“A man after my own heart” has become an English idiom. It refers to one with whom we have an affinity. A bond. A kindred spirit. It is an endearing expression that speaks to someone who shares similar tastes.
Bible students quickly relate to the statement regarding King David. When Saul disobeyed God, the prophet Samuel told him that God was removing him from the throne and replacing him with another King. He said, “The Lord has sought for Himself a man after His own heart.” Paul also referenced it in Acts 13:22.
This week at the Florida College Lectures the theme is Lessons from the Kings of Israel and Judah. In the first three days King David has been referenced several times.
On Monday evening Rickie Jenkins presented a powerful message showing how that Jesus Christ was the fulfillment of the Davidic prophecy from Ezekiel 37:24. On Tuesday Gary Wilemon spoke on this very topic: “David: A Man After God’s Own Heart.” I noticed the teen session had a lesson on David as an example of a man who trusted in God. Other speakers have also mentioned David.
Why so much emphasis on David?
He was indeed the greatest of all of Israel’s Kings. He courageously killed Goliath. He demonstrated courage.

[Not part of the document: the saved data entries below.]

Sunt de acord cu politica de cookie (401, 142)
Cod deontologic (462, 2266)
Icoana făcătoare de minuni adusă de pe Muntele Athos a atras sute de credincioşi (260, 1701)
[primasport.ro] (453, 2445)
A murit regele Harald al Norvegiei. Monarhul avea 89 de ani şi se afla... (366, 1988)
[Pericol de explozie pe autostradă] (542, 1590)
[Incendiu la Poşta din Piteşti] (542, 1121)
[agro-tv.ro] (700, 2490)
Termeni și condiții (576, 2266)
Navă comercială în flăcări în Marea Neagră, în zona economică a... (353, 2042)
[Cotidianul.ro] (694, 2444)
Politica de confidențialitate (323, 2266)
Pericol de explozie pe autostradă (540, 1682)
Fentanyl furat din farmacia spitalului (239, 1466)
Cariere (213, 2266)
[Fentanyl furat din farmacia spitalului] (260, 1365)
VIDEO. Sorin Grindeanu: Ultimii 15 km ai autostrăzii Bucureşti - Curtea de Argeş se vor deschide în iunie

Strength. But also humility. He was the Shepherd boy who became King. He was “sweet singer of Israel.” He was the mighty warrior. He was the one person who became the metaphor for the coming Messiah!
But what made him “a man after God’s own heart?” And what can we learn from him? Let me suggest four things. David……
(1) Loved The Word of God
“O how I love your law! It is my mediation all the day” (Ps. 119:97)
The Psalms are a testament for his feeling for the Word. Psalm 119 is one of the great chapters in the Bible extolling the benefits and beauty of God’s Word.
To be a person with a heart for God, we must get into the Word. Read it. Meditate on it. Exalt it.
(2) Hid the Word of God in His Heart
“Your Word have I hid in my heart that I might not sin against you” (Ps. 119:11)
David’s love for the Word was not external. He internalized it. Hid it. Stored it up in his heart.
Too often it’s easy to give “lip service” to the Bible without allowing it to sink deeply into our hearts. Without applying it. And making it a part of our lives. God’s man or woman allows the Word to take residence in the heart.
(3) Confessed His Sins
“For I acknowledge my transgression and my sin is ever before me” (Ps. 51:3)
As great as David was, he was not a perfect man. His adulterous sin with Bathsheba and its subsequent cover up was the greatest failure of David’s life. He wonders “How?” “Why?” “What happened?” The obvious answer is that he was an imperfect man subject to the same temptations and lust we all are.
But he admitted, “I have sinned.” He genuinely repented in bitter tears and heaviness of heart. Psalm 51 is a great example for us to apply when we fall short of God’s standard. A person after God’s own heart admits his sins. Repents. And seeks restoration.
(4) Loved to Praise God
“I will praise you; for I am fearfully and wonderfully made: marvelous are Your works” (Ps. 139:14)
The Psalms are filled with God-directed praise. The heart of God’s man or woman exalts, honors and glorifies God. He is our Creator. Our Father. And our Provider and Sustainer. Praise God!
But even deeper than all of these discernible qualities, David possessed an intimate relationship with God. David said, As the deer pants for the water brooks, So pants my soul for You, O God. My soul thirsts for God, for the living God.” (Ps 42:1-2)
To really be a person “after God’s own heart,” we must possess what Mike Cope called ‘a holy hunger.” A passion. A reliance. A craving. Like David, may God satisfy our spiritual hunger. May our souls thirst in HIM. And may we seek to be a person “after God’s own heart.”